Louisiana Attorney General Jeff Landry will defend the law in court. AG spokespersons Deanna Wallace says it’s not an undue burden on clinics.
“It simply requires abortion clinics to follow the same medical standards as other out-patient surgical facilities by having admitting privileges at a nearby hospital,” says Wallace.
But Center for Reproductive Rights Senior Counsel TJ Tu says all leading national medical groups, including the AMA, say that’s false. He says most doctors don’t need or have admitting privileges.
“Many patients in Louisiana will get a colonoscopy from a doctor and their doctor won’t have hospital admitting privileges.
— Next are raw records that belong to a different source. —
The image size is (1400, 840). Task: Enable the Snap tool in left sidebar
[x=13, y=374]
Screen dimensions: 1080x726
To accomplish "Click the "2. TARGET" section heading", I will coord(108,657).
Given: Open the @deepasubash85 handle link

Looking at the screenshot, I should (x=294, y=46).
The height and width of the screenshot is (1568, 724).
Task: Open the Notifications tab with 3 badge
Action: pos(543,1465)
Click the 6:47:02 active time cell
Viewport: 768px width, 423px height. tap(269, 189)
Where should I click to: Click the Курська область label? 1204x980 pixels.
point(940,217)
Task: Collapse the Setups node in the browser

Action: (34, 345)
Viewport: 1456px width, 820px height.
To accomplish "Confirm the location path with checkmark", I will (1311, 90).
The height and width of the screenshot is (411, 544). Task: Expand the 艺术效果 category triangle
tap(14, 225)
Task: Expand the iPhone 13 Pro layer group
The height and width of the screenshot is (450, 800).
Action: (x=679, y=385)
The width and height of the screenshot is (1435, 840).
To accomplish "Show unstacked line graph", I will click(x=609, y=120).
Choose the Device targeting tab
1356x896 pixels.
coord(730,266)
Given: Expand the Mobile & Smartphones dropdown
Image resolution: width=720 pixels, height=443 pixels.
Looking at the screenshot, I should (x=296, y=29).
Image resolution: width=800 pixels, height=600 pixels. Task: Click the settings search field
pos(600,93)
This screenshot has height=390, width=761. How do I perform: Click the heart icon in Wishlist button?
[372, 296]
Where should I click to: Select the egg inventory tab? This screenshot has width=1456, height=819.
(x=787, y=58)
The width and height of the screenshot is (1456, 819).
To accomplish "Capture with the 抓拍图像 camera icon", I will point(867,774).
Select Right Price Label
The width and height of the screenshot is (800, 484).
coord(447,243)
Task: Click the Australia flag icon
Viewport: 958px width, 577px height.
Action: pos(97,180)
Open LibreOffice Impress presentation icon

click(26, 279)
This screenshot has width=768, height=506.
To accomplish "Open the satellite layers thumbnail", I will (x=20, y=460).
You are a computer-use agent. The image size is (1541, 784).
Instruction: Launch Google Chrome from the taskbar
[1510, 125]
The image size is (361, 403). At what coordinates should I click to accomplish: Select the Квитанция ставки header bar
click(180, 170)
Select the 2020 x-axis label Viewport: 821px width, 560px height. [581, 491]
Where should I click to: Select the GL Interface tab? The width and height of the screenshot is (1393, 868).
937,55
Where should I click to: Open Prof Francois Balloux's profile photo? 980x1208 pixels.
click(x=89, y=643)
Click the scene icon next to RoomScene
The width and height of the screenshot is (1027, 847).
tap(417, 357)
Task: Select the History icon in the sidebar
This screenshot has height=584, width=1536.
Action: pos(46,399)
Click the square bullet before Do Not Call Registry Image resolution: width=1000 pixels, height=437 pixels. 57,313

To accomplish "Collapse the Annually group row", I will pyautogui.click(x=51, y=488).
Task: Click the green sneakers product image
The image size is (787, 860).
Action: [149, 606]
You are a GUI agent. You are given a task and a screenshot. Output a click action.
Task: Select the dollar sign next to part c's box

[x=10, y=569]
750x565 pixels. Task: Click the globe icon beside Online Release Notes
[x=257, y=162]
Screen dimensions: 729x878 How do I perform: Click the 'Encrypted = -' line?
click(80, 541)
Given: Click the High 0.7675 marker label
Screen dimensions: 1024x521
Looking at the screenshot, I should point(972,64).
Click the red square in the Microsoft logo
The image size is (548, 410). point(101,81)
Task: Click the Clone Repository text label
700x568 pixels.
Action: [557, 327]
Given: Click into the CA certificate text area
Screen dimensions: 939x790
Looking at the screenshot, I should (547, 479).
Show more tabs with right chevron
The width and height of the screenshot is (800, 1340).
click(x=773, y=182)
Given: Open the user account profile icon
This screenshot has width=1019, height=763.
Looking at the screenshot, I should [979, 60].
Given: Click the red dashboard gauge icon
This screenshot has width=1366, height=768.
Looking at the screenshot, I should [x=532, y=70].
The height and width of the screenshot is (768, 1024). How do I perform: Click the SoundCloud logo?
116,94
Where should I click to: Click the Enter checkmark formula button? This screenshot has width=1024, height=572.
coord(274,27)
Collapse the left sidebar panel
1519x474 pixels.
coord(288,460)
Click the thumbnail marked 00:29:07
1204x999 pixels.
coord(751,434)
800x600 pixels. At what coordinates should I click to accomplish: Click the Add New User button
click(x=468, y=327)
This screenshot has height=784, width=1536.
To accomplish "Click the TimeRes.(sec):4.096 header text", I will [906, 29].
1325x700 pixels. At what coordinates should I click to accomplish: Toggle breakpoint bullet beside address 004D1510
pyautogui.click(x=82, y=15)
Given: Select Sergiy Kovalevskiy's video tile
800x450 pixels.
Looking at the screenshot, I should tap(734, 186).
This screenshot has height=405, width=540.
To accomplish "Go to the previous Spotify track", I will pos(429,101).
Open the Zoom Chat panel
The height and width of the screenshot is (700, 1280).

The risks of abortion are comparable to colonoscopy, if not lower,” says Tu.
TJ is also one of two lead counsels on the case today.
Wallace says the law is not designed to discriminate against abortion providers and says one provider in the state has proven they aren’t impossible to get.
“Louisiana’s law does not force clinic closures, and secondly Louisiana abortion providers are able to obtain these admitting privileges if they provide competent care,” says Wallace.
Tu counters saying privileges are only given to doctors who routinely send patients to a hospital, and abortion is so safe it’s almost never needed. He says if upheld, it’s an assault on women’s rights.
“I think you will see many states dust off their admitting privileges laws, but worse, a whole new category of medically unnecessary restrictions, all designed to shut down clinics,” says Tu.